## [EXERCISE DATA]

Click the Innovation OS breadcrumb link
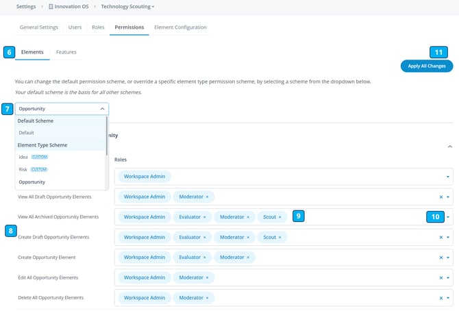 pos(71,7)
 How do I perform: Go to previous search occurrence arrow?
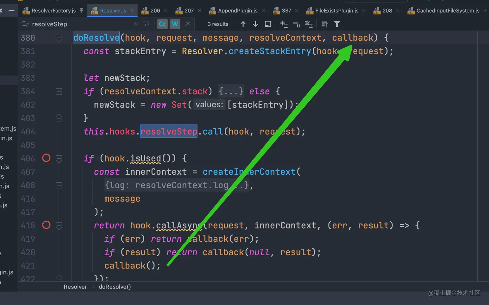243,24
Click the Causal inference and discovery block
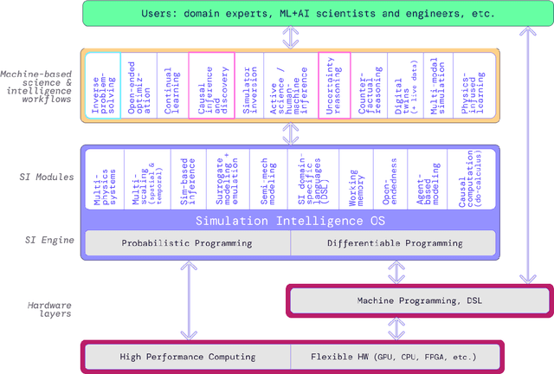This screenshot has height=374, width=554. [211, 86]
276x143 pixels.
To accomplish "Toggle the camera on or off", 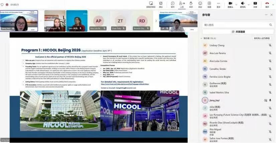I will pos(230,4).
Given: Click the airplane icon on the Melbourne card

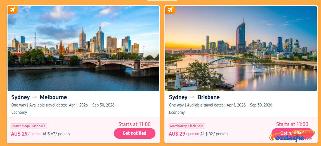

## [TASK DESCRIPTION]
Count the lines in the records above that contain the string "Click", matching case exactly. Reply with only the number.

## [ANSWER]
3